Ontario's AI wake-up call

A provincial audit exposes dangerous gaps in AI governance — and the lessons apply to HR leaders in any sector

Ontario's AI wake-up call

When Ontario's Auditor General Shelley Spence released a special report on the province's use of artificial intelligence on May 12, the findings landed like a warning shot. Thousands of civil servants had been routinely turning to unsanctioned AI tools on government-issued devices, uploading sensitive data to platforms with little to no security oversight — and almost nobody had been trained to know any better.

For HR leaders watching from the sidelines, the report offers what may be an uncomfortably familiar reflection.

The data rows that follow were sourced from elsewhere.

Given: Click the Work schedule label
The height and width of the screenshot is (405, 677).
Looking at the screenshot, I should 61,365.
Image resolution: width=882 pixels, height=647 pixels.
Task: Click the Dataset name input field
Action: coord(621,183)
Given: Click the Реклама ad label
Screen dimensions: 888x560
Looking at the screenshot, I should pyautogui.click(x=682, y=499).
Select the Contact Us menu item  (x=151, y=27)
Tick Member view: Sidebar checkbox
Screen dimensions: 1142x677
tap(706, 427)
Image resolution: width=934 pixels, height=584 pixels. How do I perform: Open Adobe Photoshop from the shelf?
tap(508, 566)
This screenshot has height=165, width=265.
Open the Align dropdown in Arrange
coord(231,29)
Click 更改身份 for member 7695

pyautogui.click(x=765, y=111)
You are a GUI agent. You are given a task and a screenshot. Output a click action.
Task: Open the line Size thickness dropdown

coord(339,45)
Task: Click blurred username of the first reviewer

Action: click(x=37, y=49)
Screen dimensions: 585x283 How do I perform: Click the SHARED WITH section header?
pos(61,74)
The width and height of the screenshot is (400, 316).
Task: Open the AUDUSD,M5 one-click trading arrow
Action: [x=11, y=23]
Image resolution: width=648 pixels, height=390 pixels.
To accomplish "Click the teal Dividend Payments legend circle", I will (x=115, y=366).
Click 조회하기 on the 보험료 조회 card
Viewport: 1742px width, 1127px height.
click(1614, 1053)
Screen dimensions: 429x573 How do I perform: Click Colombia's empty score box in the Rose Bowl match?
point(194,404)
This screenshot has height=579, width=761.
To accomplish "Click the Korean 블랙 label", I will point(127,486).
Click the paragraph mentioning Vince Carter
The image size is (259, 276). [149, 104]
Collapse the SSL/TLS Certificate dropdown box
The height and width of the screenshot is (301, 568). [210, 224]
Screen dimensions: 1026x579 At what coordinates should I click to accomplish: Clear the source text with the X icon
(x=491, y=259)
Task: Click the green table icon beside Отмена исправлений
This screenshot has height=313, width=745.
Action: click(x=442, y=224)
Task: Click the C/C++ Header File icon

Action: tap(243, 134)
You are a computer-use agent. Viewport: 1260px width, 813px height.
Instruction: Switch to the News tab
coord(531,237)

The audit, conducted by the Office of the Auditor General of Ontario and covering the Ontario Public Service (OPS) from January to November 2025, examined how AI systems were being procured, deployed, and used across one of Canada's largest public-sector workforces, the office said in a news release. What it found was an organization racing to adopt AI while its governance, training and risk controls lagged dangerously behind.

The training gap at the heart of the problem

Of the OPS's approximately 55,000 staff, just 1,800 — or three per cent — had completed the Ministry's Responsible Use of AI training course as of August 2025, according to the report. That training, launched in January 2024, covers everything from safe use of AI websites to the risks of uploading sensitive data to unsecured platforms. It is not mandatory.

The consequences of that gap were stark. Between April and August 2025, roughly 12,000 OPS employees accessed approximately 400 AI-related websites on government devices. Around 60 per cent of those sites — 244 of them — were rated unsafe or unsecured by Microsoft's Defender cybersecurity tool, with security scores of five or lower out of ten. Fifteen per cent of those low-scoring sites also featured content unrelated to work.

Meanwhile, Microsoft Copilot Chat — the one OPS-approved generative AI tool, operating within a secure, data-protected environment and which is covered in the AI training course — accounted for just six per cent of staff's overall AI usage. Unsanctioned alternatives made up the remaining 94 per cent.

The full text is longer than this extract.